Set down every record below exactly as it stands, with the pictures omitted.

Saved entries

Segment Open

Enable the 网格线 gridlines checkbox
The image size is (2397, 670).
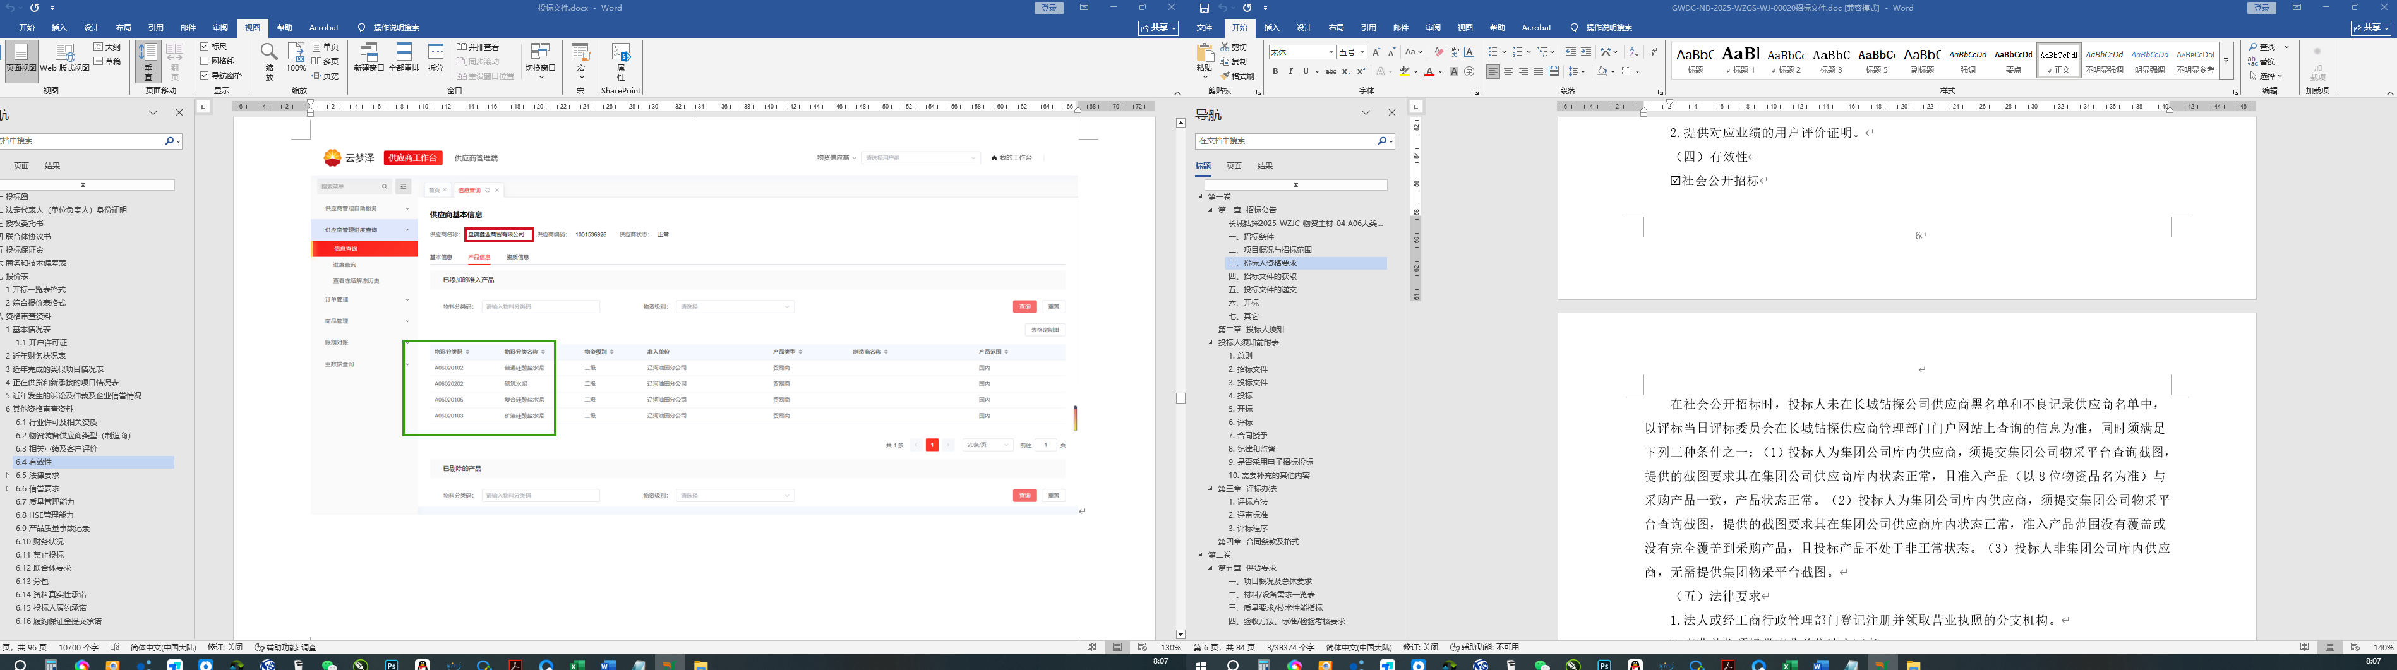(x=205, y=61)
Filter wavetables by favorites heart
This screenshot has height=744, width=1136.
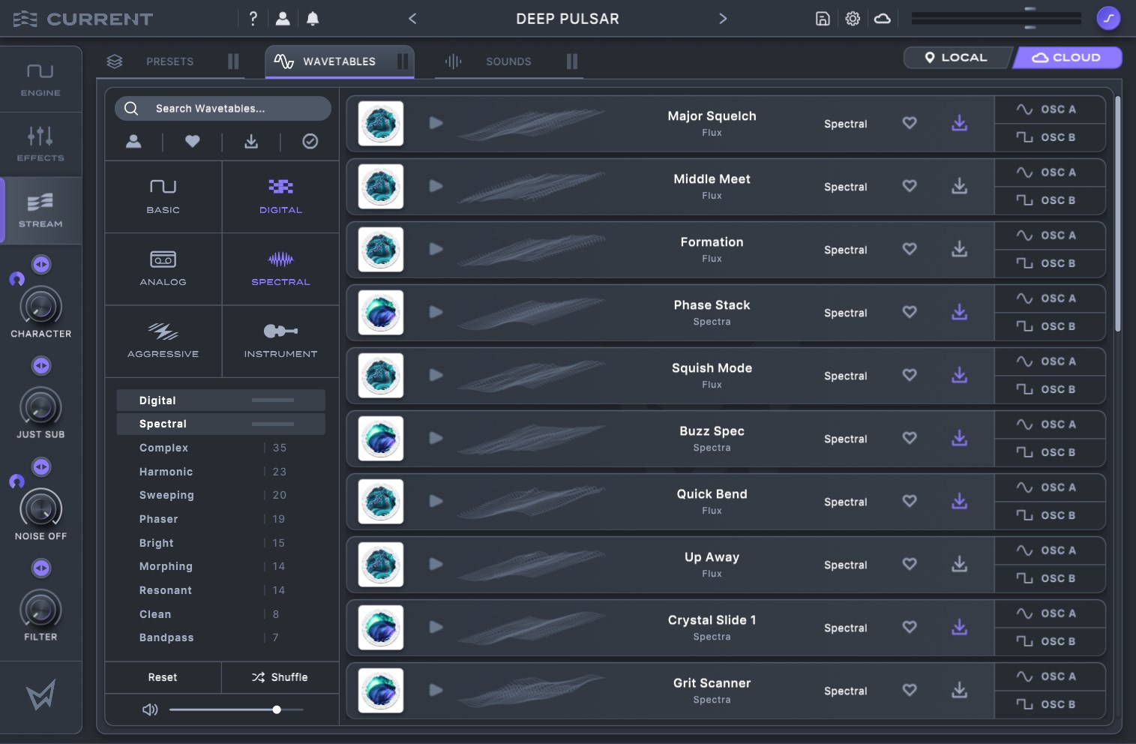(192, 141)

Segment Closed

_ANSWER SPACE_:
Enable the 网格线 gridlines checkbox
The image size is (2397, 670).
(x=205, y=61)
Filter wavetables by favorites heart
This screenshot has height=744, width=1136.
(192, 141)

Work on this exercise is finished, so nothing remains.